Carissima Ildelaura,

Il suo gradimento mi lusinga moltissimo. Convengo con lei che la scuola delle Annales ha avuto il grande merito di svecchiare la scuola storiografica, apportando un contributo di rilevante importanza.

Non conosco invece il testo "La bambina col falcone" ma convengo con Lei su quanto sia altrettanto opportuno avvicinare i ragazzi alla nostra tradizione storica rinnovando le metodologie di insegnamento.

Un caro saluto
Gian Paolo Grattarola

davvero una colta e ampia panoramica, personalmente sono rimasta molto colpita da Castel del Monte, una costruzione federiciana di grande fascino e mistero.
"? La conoscenza della società è necessaria per guardare il costituirsi del personaggio individuale, che è d?altra parte anche un ottimo punto di osservazione?. > direi he quest'osservazione è fondamentale.

Grazie Marina,

grazie per essersi fermata a commentare.

Un caro saluto
Gian Paolo Grattarola

Direi contributo divulgativo di alta fattura. Almeno per uno come me. Ben scritta tra l'altro, con con incursioni in latino che non stonano nel contesto, anzi, quasi fanno cifra stilistica. Bene. Interessante e anche di più.

Indubbiamente è corretto asserire che il Kantorovicz fu il primo a discorrere intorno a federico II come di colui che tentò di organizzare la prima monarchia assoluta europea, a danno della grande feudalità.
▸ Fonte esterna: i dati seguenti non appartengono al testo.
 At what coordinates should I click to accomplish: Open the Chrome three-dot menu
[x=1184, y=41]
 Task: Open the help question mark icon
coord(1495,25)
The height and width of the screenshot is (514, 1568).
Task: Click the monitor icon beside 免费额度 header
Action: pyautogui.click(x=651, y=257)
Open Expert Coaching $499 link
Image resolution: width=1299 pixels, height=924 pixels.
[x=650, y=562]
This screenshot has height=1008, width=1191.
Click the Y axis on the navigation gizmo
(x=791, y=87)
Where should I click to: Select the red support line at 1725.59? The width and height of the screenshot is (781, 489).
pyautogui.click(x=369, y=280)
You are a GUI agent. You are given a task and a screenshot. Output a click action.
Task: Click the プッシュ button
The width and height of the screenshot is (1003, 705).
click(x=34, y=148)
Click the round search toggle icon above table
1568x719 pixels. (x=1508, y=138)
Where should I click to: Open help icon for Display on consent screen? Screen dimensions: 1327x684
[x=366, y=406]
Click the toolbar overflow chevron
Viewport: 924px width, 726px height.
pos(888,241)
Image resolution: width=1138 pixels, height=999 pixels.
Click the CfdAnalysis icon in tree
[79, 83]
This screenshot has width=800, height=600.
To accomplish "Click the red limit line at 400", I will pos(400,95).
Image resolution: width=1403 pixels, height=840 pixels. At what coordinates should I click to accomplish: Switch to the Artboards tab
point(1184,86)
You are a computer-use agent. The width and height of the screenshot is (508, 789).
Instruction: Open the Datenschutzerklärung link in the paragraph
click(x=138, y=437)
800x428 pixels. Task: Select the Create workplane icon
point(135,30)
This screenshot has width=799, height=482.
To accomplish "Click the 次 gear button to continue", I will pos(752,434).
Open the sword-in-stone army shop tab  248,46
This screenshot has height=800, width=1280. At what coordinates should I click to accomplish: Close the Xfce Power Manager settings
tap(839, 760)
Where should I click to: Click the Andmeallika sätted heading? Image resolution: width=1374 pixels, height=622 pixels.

E' altrettanto corretto però ricordare anche un nostro grande studioso del Medioevo, ovvero Gabriele Pepe, famoso non solo per il noto "Medioevo Barbarico" (Einaudi, PBE), ma anche per il libro, veramente bello e suggestivo, su Federico II: "Lo stato ghibellino di Federico II" (Sansoni).

Sugli aspetti sociali nel "Regnum", le considerazioni di Grattarola sono condivisibili. Sulla condizione dei contadini, per esempio, si può dire poco, ed era sicuramente diversa a seconda del padrone, laico o ecclesiastico. Tutto quello che si può fare è dare qualche indicazione di massima. Per esempio, Gabriele Pepe osservò che la vita del contadino avrebbe segnato un miglioramento sotto Federico II, che sarebbe riuscito a proteggerlo contro gli abusi feudali. La cosa, comunque, è difficile a stabilirsi, in quanto sappiamo sin troppo bene quanto fosse difficile il controllo regio sulle terre allodiali, sia laiche che ecclesiatiche. E' certo che le particolari condizioni dell'agricoltura del Mezzogiorno, la persistenza del latifondo, la tendenza della feudalità a impedire lo spezzettamento dei grandi possedimenti, frenarono sicuramente la creazione di robuste comunità rurali, che, è doveroso riconoscerlo, vissero sempre in condizioni di semi schiavitù, e furono comunque quasi sempre bloccate nei loro sforzi verso il possesso di una piccola proprietà. Sugli aspetti cui si è brevemente accennato, ottimo il saggio di M. del Treppo contenuto in un volume edito da Il Mulino " Forme di potere e struttura sociale in Italia nel Medioevo".

Diversi anni fa ebbi modo di studiare abbastanza a fondo il problema del "Regnum Siciliae" di Federico II. Ricordo che scrissi anche una rassegna storiografica sul tema. Se ritrovo gli appunti, credo che interverrò su questo tema, che vide confrontarsi studiosi di grande valore.

Questo me lo leggo bene appena sono a Sassari. Mi interessa parecchio.